*** Opening TEXT ***

Purpose of the Study:

  • To assess the accuracy of various large language models (LLMs) in extracting CAD-RADS 2.0 components from CCTA reports.
  • To evaluate the impact of different prompting strategies, including chain-of-thought (CoT), on LLM performance.
  • To compare the performance of multiple LLMs on a multi-institutional dataset.

Main Methods:

  • A multi-institutional dataset of 319 synthetic, semi-structured CCTA reports was curated.
  • Reference standards for CAD-RADS 2.0 components (stenosis severity, plaque burden, modifiers) were established by board-certified radiologists.
  • Six LLMs were evaluated using zero-shot, few-shot, and CoT prompting strategies.
  • Accuracy was measured using McNemar's test for statistical comparison.

Main Results:

  • LLMs demonstrated high accuracy in extracting all CAD-RADS 2.0 components, with peak stenosis severity accuracies up to 0.980 (internal) and 0.946 (external).
  • Plaque burden extraction achieved near-perfect accuracy (up to 0.993 externally), and modifier detection was consistently high (≥0.990).
  • Chain-of-thought (CoT) prompting significantly improved accuracy for several models, notably GPT-4, by up to 0.192 for stenosis severity.

*** Closing TEXT ***
*** Opening LISTED ENTRIES ***

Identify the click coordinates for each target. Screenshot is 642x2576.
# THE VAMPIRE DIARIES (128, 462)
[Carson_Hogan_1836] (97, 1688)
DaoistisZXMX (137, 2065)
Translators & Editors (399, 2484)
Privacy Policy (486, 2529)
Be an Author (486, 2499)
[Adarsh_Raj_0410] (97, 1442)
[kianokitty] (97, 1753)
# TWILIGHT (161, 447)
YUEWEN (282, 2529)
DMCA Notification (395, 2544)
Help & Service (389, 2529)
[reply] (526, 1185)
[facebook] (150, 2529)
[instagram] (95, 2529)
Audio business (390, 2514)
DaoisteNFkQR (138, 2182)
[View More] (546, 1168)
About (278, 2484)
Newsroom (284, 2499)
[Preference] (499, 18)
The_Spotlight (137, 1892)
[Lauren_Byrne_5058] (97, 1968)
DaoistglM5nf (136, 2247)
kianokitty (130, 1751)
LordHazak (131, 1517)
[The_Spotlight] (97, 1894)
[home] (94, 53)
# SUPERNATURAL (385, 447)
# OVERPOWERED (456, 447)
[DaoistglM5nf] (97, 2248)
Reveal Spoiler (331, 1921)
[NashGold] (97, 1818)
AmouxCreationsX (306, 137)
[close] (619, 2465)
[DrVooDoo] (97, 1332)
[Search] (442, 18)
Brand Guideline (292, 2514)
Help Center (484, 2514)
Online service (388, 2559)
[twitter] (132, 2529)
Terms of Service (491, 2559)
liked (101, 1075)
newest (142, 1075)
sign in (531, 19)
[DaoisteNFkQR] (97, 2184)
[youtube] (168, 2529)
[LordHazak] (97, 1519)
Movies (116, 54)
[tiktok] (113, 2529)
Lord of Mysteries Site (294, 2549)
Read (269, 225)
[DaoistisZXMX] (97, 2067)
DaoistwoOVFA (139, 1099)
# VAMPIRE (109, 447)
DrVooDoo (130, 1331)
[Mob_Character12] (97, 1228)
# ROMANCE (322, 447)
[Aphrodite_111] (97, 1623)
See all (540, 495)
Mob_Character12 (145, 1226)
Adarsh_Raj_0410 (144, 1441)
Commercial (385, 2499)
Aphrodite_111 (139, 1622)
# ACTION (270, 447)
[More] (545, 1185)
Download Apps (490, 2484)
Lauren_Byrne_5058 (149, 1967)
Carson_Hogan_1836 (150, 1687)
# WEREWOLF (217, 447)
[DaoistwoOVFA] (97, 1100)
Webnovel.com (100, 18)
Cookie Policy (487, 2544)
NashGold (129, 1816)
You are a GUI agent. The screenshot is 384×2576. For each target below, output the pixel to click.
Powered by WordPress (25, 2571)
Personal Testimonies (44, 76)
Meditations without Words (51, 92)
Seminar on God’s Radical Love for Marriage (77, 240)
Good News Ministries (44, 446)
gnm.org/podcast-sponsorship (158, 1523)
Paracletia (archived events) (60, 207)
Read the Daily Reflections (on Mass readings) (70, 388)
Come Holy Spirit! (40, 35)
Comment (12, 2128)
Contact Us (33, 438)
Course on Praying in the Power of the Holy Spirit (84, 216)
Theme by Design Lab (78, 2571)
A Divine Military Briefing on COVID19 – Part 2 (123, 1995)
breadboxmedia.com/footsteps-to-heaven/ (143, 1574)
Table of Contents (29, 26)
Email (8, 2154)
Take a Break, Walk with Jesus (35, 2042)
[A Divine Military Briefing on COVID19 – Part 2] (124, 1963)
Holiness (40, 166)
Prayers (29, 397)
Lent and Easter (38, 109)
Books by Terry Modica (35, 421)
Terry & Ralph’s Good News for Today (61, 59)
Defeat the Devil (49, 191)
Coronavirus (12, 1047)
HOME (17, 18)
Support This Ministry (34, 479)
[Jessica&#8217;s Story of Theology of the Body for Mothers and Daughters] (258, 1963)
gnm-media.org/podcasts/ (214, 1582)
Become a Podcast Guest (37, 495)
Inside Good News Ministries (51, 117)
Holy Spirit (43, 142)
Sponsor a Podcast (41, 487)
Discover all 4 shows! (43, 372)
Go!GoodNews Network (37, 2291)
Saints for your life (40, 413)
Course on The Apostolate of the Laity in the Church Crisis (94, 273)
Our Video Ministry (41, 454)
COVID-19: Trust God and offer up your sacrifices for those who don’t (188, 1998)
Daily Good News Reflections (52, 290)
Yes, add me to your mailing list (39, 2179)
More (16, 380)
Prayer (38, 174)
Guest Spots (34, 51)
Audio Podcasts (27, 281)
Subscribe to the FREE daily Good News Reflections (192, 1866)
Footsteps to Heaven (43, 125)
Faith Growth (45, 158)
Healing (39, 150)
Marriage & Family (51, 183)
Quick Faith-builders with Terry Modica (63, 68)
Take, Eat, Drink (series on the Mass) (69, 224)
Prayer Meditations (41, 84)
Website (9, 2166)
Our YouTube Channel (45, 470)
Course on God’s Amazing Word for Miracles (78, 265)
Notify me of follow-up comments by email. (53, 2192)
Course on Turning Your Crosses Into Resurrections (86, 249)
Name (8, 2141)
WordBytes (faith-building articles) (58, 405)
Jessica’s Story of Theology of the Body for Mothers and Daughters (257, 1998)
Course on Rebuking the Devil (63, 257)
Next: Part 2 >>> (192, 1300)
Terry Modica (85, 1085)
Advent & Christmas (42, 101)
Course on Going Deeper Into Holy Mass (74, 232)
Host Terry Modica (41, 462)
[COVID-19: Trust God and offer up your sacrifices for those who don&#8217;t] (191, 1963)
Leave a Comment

*** Closing LISTED ENTRIES ***

EXERCISE OBJECTIVE:
Condense the section of the study summary headed "Main Results:" into one short paragraph that keeps its figures. The records were drawn from a different source than the text.

OUTPUT BELOW:
The LLMs extracted all CAD-RADS 2.0 components with high accuracy. Stenosis severity reached up to 0.980 internally and 0.946 externally. Plaque burden reached up to 0.993 externally, and modifier detection stayed at or above 0.990. Chain-of-thought prompting significantly raised accuracy for several models, most notably GPT-4, with gains of up to 0.192 for stenosis severity.